From July 21 through July 25, Rosserford, Announcer Mike, Rick and I were in San Diego for Comic-Con 2010, the largest gathering of geeks, nerds, gamers, comic-book
lovers, superhero-costume junkies and Joss Whedon fans in the world! Now, I have never seen an episode of Buffy; I
do not own a Wonder Woman outfit; I'm not really into comic books; I
don't know when to roll the die nor can I do any combo but Scorpion's;
I'm too dumb to be a nerd; and I'm too self-aware to be a geek. But the neat thing about this, my very first Comic-Con (Rick's too!), is that I felt like I belonged. I'm still not entirely sure why, but I do know that the people who attended the convention made an otherwise stressful event fun for me. They're just the nicest, strangest, most accepting group of folks you could ever hope to meet. (Having The Boys and Rick with me certainly didn't hurt!)

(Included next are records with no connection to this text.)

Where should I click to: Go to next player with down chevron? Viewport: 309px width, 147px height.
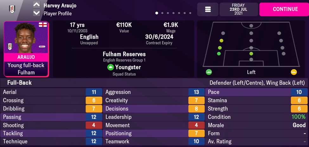click(x=36, y=13)
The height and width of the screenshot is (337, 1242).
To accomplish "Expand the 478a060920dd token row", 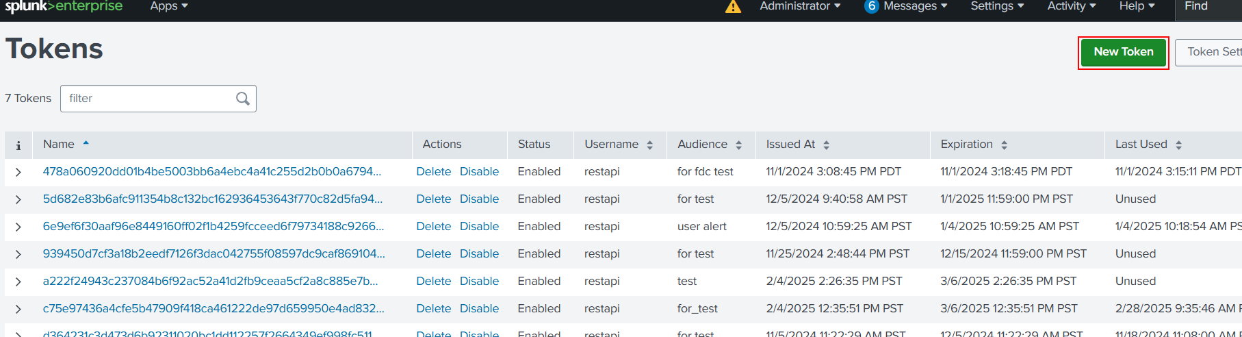I will pyautogui.click(x=18, y=172).
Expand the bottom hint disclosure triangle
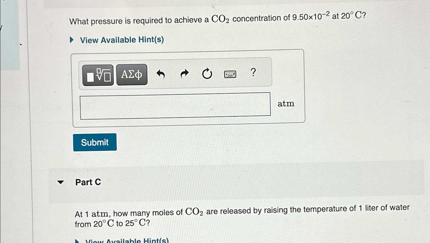The image size is (430, 243). [78, 241]
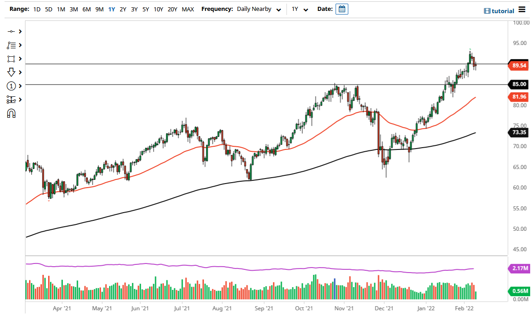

I'm sure you all saw Mr. Rosserford's delightful and relevant posts from the event -- as cool stuff happened. They really captured the surreal and enormously fun essence of Comic-Con. I tasked myself with something a little different: I've spent the last week or so digesting the experience. Funny: As the days passed, all the not-so-great stuff (lines, crowds,
security, traveling, etc.) faded. (I actually had to reach to
remember what it was like on the plane.) And I was left with that
warm-fuzzy feeling made of spectacular memories and camaraderie. I got
to watch my husband and our two best friends geek out (adorably, I
might add), and I genuinely loved the people-watching, the excitement and the joy of my companions. The melodrama of air
travel and overwhelmed spazziness/grumpiness is simply side comedy when compared with the awesomeness we
experienced. This is how I'll remember it.
I think the best way to do this is to split it up into a couple of parts, not only to ensure I'll finish it, but also so it doesn't become The Travelogue of Confused Messiness. Enjoy!

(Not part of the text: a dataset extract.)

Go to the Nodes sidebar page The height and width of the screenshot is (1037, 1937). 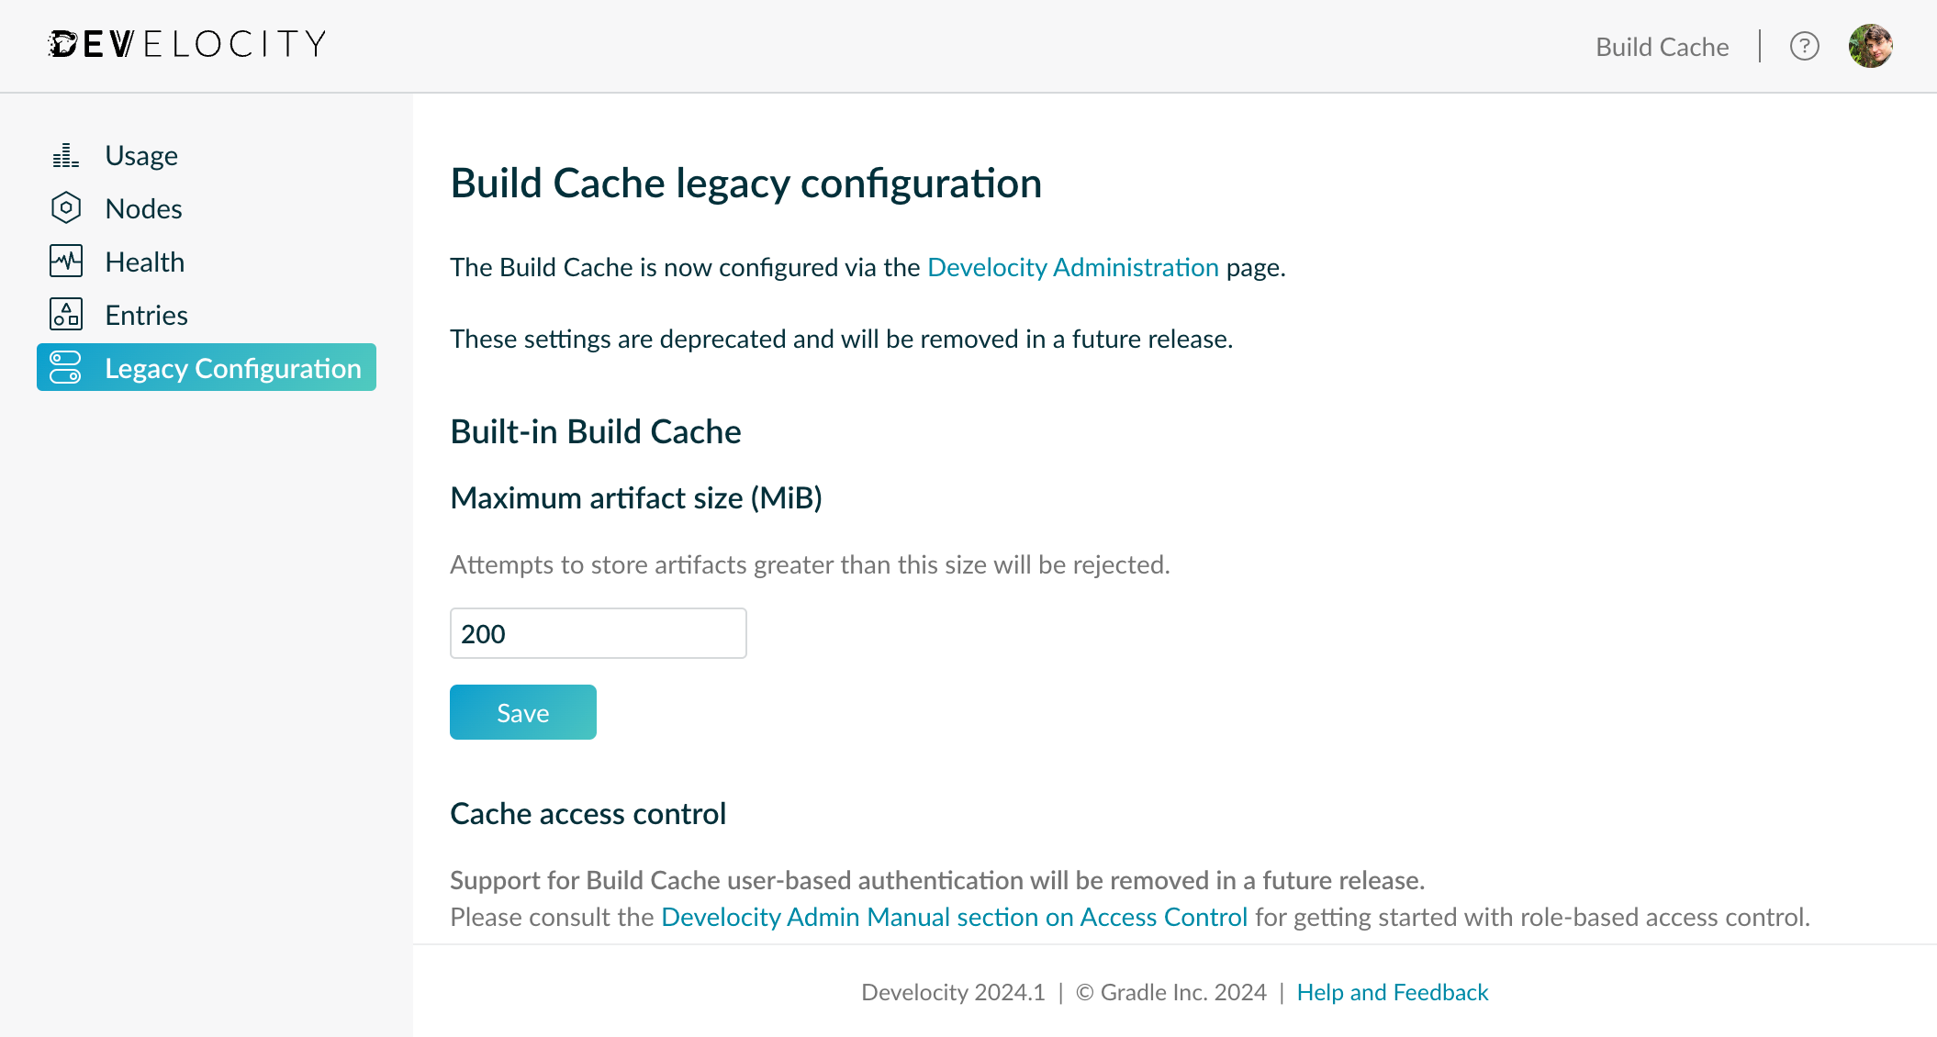tap(207, 208)
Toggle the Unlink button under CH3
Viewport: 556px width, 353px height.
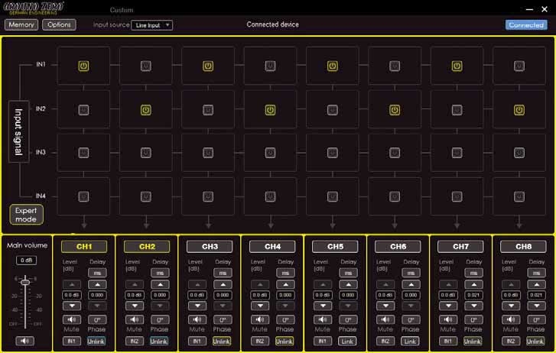pos(222,341)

It's the day of Comic-Con, y'all!
I have never flown across the country before. I realize pretty much everyone has, and I must sound like a whiny, little kid, but man: It sucks. A refresher for those who have forgotten: You reach a point during the flight when you can't read anymore. Even listening to your iPod becomes too much work. All you can do is just sit, close your eyes and hope it's over soon. You get unreasonably excited when the flight attendants come around to offer you water and soda and coffee and unusual snacks. You jump out of your seat as soon as the fasten-seatbelt light goes out so you can stand in line to visit the sad, tiny room at the rear of the plane. You try the iPod again. No luck. Finally, you consider going on a killing spree, not because you've become a homicidal maniac or anything, but it's something to do, and it might give you a chance to stretch your legs. In fact, I've just considered stabbing Mr. Rosserford in the eye for no reason but that he happens to be seated next to me. Look at him. Just sitting there, nodding off, clearly as uncomfortable as I. God, I hate him. I hope he doesn't catch me glaring.

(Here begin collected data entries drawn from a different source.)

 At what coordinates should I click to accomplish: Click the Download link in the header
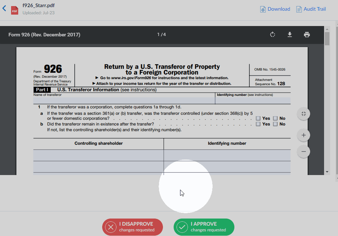click(275, 9)
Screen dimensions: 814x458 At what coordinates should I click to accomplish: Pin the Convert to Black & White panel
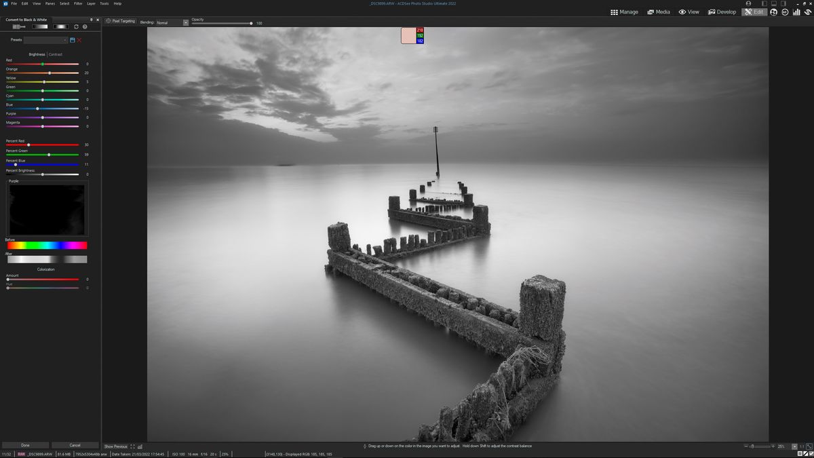coord(91,20)
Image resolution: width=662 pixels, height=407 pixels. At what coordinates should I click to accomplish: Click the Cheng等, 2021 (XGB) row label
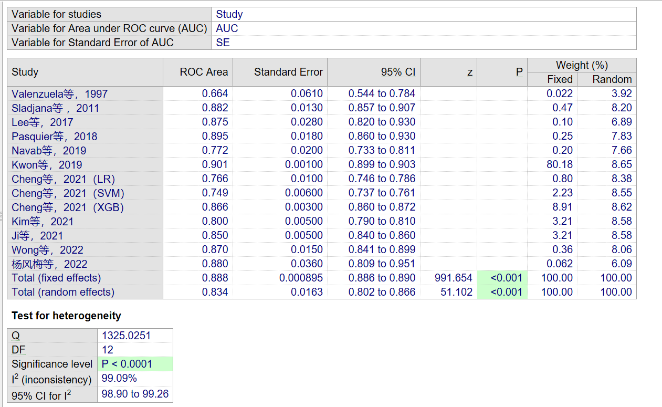tap(68, 207)
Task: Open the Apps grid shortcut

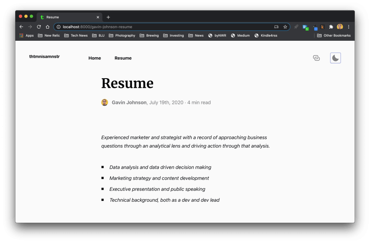Action: (26, 36)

The landing is spectacular -- mountains, water, palm trees and tarmac: all welcome sights. What time is it? Really? 10:30 a.m.? Sure. That makes complete sense. We're in Tokyo, right? Oh, San Diego? Wow. We've stepped outside for a cigarette (on my insistence), and it's paradise up in this joint: no sunshine, no humidity, and I have to open up my suitcase and grab my jacket. It's a sweet reunion with Mike & Rick and then a short bus ride/train ride/walk to the biggest hotel I've ever seen.
We check into our adjoining rooms, shower off the airplane ick, and then it's off to lunch at Cafe Diem, a restaurant attached to the Hard Rock Hotel that's been transformed into something out of a show called Eureka. I have never seen this show, but they make a damn fine biscuit and they keep bringing me Pepsi, which is just about the most wonderful thing ever. And Mike & Ross are happy like it's Christmas Eve.
Close. It's Preview Night at Comic-Con.
We head over to the Convention Center
and walk excitedly through the maze of escalators and ropes and shiny anticipation to check in. We are quickly handed a badge, a Dexter laniard, an event guide, a souvenir book and a laughably ginormous Warner Bros. bag. Oh my god! Free stuff! Back through the maze we go and smack into the first of many lines. But it doesn't matter. We're all waiting to snake down to the exhibit hall, and we're all in the same boat: We are jumpy, tired and giddy -- and we are all trying desperately to be cool about it. (I especially like the kid in front of us who looks and acts like a slightly more socially awkward version of The Gay Kid from Glee.) Mike & Ross are making a game plan: Convention Nerd at the Entertainment Earth booth for Mike; Berkeley Breathed T-shirt, book and autograph for Ross. Rick's going with Mike. I have no plan (other than try not to freak out in the mass of people), so I'm with Ross. The crowd swells forward, and away we go!